(SOURCE RECORDS)

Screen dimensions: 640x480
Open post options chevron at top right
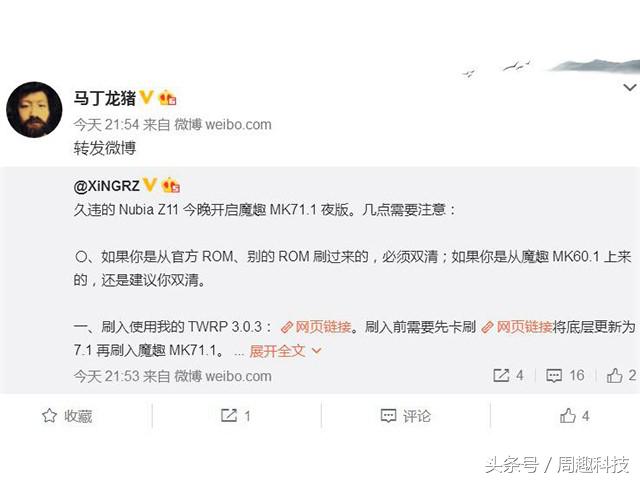(630, 87)
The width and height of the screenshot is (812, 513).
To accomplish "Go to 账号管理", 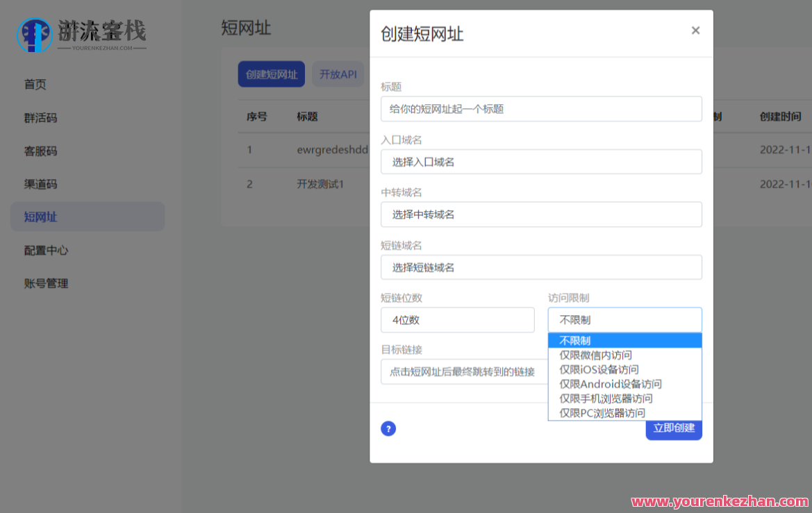I will pos(45,283).
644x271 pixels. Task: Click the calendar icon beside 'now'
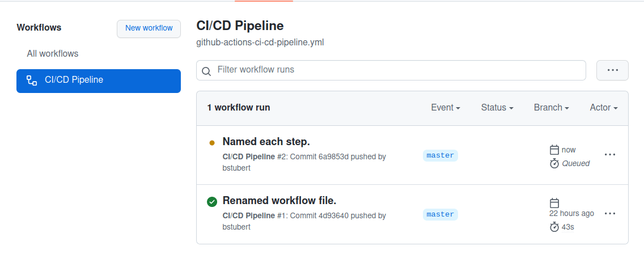554,150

(End SOURCE RECORDS)

■ **WHAT TO PRODUCE**:
Excluding pictures, copy exactly the lines from the line containing "644x271 pixels. Task: Click" through the last line of the data, inclusive.

■ **ANSWER AREA**:
644x271 pixels. Task: Click the calendar icon beside 'now'
554,150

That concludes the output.